- Theatrical release poster
- Directed by: John Schultz
- Written by: Barry W. Blaustein Danny Jacobson David Sheffield Don Rhymer
- Based on: The Honeymooners by Jackie Gleason
- Produced by: David T. Friendly; Eric Rhone; Julie Durk; Marc Turtletaub;
- Starring: Cedric the Entertainer; Mike Epps; Gabrielle Union; Regina Hall; Eric Stoltz; John Leguizamo;
- Cinematography: Shawn Maurer
- Edited by: John Pace
- Music by: Richard Gibbs
- Production companies: Deep River Productions; Friendly Films;
- Distributed by: Paramount Pictures
- Release date: June 10, 2005;
- Running time: 90 minutes
- Country: United States
- Language: English
- Budget: $25 million
- Box office: $13.2 million

= The Honeymooners (2005 film) =

The Honeymooners is a 2005 American comedy film directed by John Schultz. An updated version of the original 1950s television series of the same name, this adaptation stars a predominantly-African American cast featuring Cedric the Entertainer, Gabrielle Union, Mike Epps, and Regina Hall.

The film was both financially and critically unsuccessful, with Roger Ebert being one of the few to give it a positive review.

==Plot==

The Kramdens and the Nortons are working-class neighbors; bus-driver Ralph Kramden (Cedric the Entertainer) and sewer worker Ed Norton (Mike Epps) are best friends. Ralph is constantly masterminding get-rich-quick schemes with which Ed tries to help. The driving force behind them is their wives, Alice Kramden (Gabrielle Union) and Trixie Norton (Regina Hall); the men are trying to make enough money to afford the homes they think they and their wives deserve. Meanwhile, Alice and Trixie make ends meet by waitressing at the local diner.

==Production==
In February 1993, it was reported that Savoy Pictures had acquired the rights to The Honeymooners from CBS Entertainment for development as a feature film adaptation to be produced by Frank Price in association with CBS. Leonard B. Stern, who wrote many scripts for the original series, was employed by Savoy as a consultant during the film's development. Damon Wayans had wanted to star in the film and unsuccessfully lobbied for the producers to make Ralph Kramden African American. Ultimately, Savoy selected Tom Arnold to play Ralph. The producers also planned to excise Ralph's catchphrase "Bang, zoom!" out of concern for changing attitudes towards domestic violence. Shooting had been planned to take place in 1996, but Arnold received a $4 million offer to star in a film version of McHale's Navy which led to the film stalling in development.
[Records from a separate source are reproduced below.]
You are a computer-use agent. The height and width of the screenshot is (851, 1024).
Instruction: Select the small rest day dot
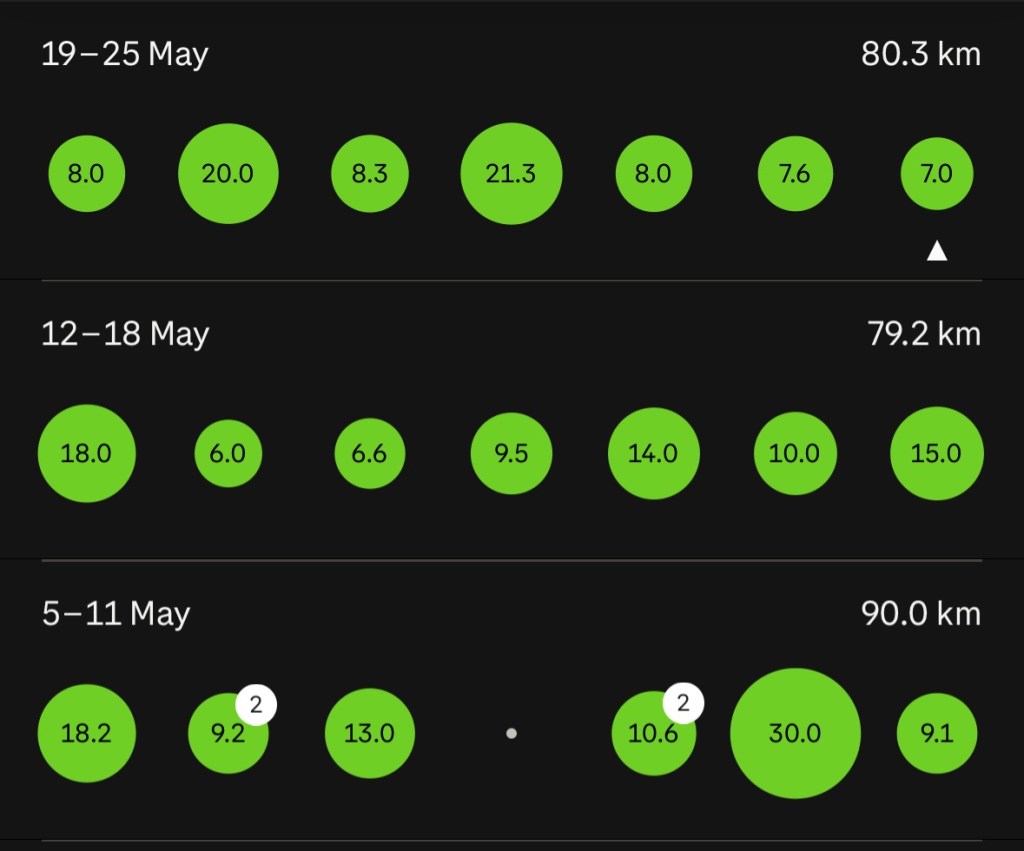511,733
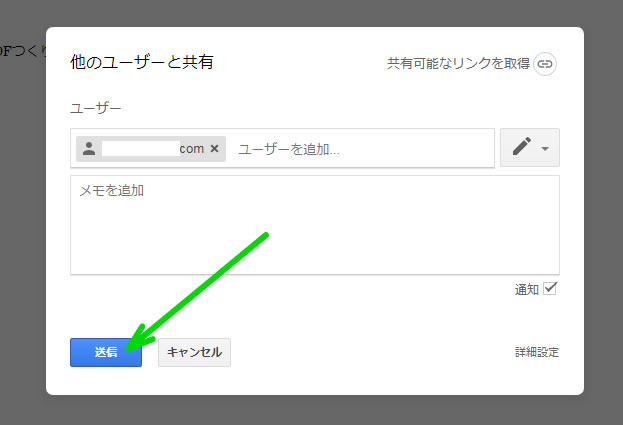The image size is (623, 425).
Task: Click the ユーザー section label
Action: point(96,107)
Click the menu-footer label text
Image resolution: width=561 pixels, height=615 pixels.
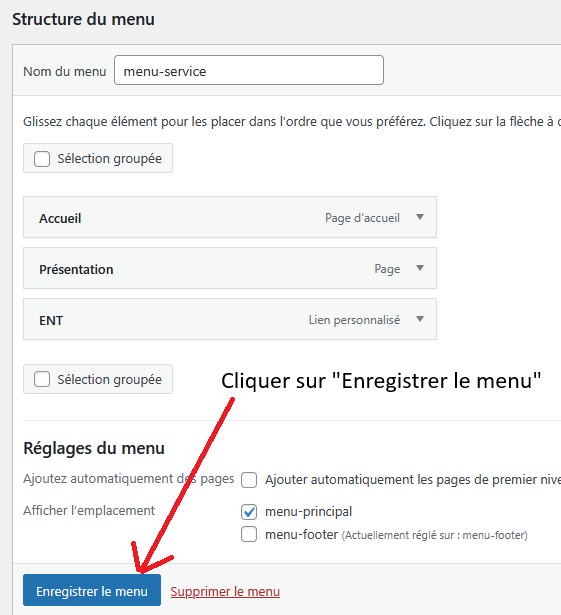[x=301, y=535]
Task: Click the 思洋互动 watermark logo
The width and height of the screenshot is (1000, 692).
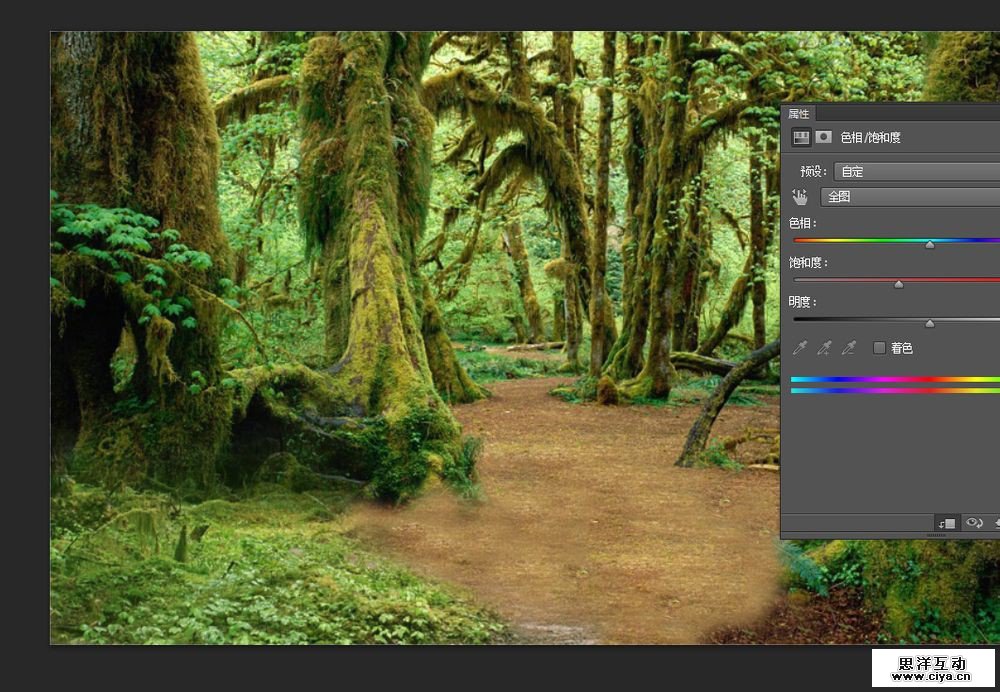Action: pyautogui.click(x=932, y=668)
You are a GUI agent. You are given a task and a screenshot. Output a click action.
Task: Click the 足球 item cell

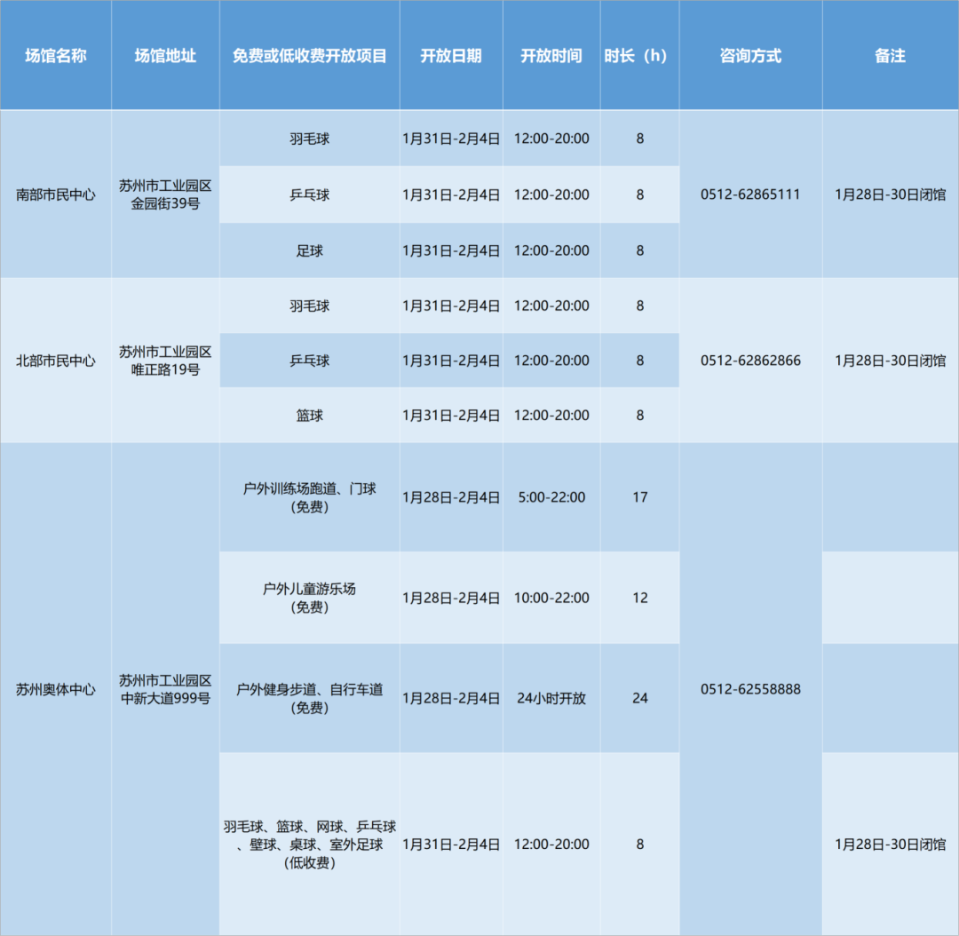[x=309, y=250]

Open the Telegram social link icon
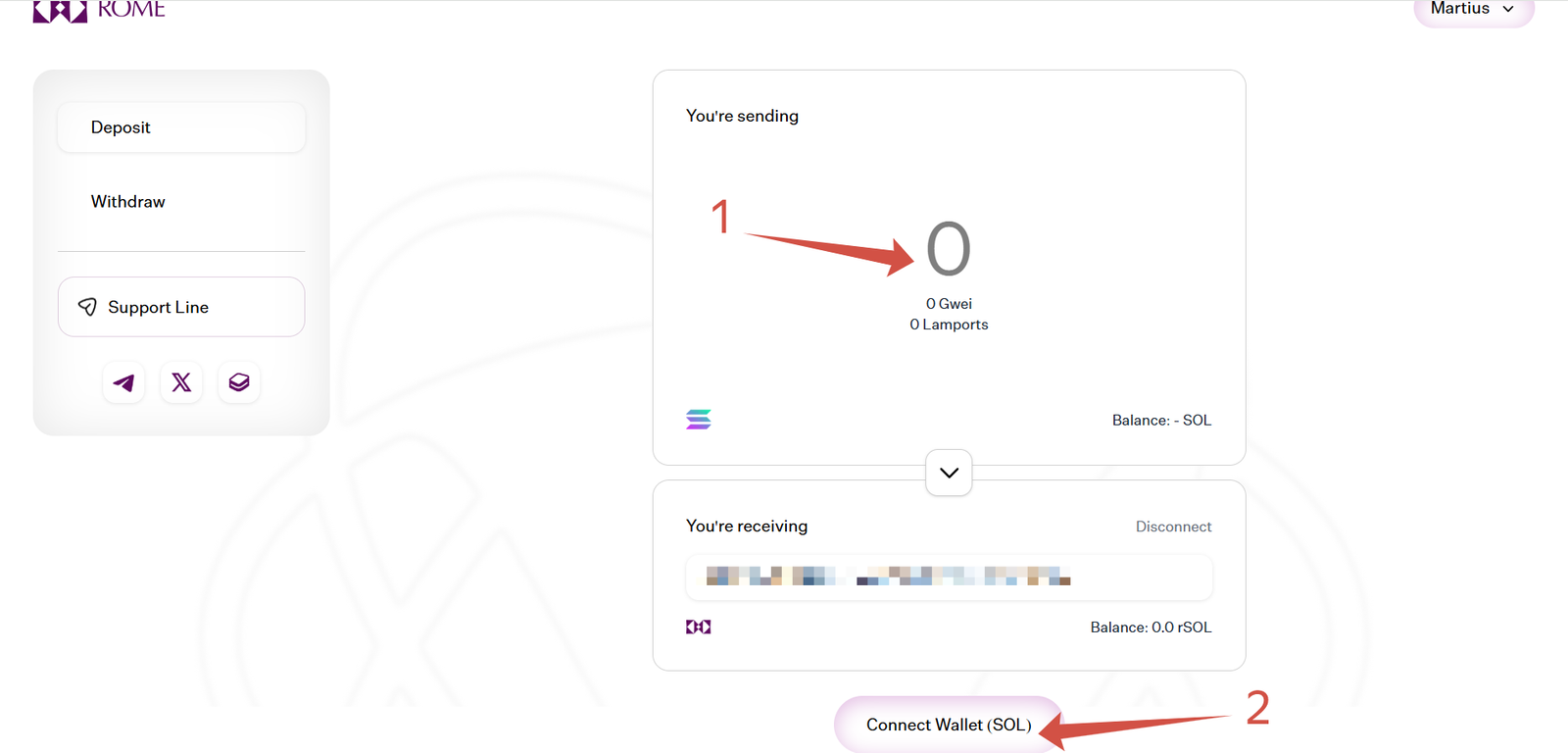(x=123, y=382)
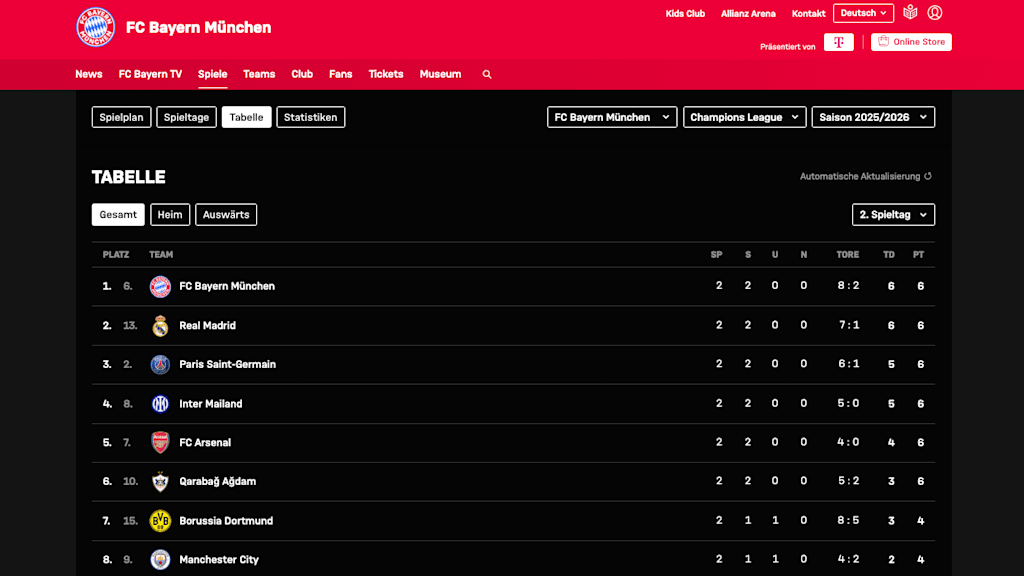Open the user account profile icon
1024x576 pixels.
[x=935, y=13]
In April 2002, it was reported that producers David T. Friendly and Marc Turtletaub of Deep River Productions had set up development of The Honeymooners at Paramount Pictures after the studio's interest was piqued by James Gandolfini publicly stating his desire to play the Ralph Kramden role previously played by Jackie Gleason. In August 2003, it was reported that Cedric the Entertainer had been cast as Ralph and filming would commence in October of that year. That same month, Paramount hired Barry Blaustein and David Sheffield to provide an additional rewrite on the film after Saladin K. Patterson performed uncredited rewrites on the original script by Danny Jacobson. Mike Epps had joined the film as Ed Norton with John Schultz set to direct.

===Filming locations===
- Ardmore Studios - Herbert Road, Bray, County Wicklow, Ireland
- Dublin, County Dublin, Ireland
- Jersey City, New Jersey, USA
- New York City, New York, USA
- Shelbourne Park Greyhound Stadium, Shelbourne Park, County Dublin, Ireland

==Release==
The film was released in theaters on June 10, 2005, with a PG-13 rating from MPAA for "some innuendo and rude humor". However, for the DVD release, the rating was later changed to PG.

==Home media==
The film was released on VHS and DVD on October 11, 2005.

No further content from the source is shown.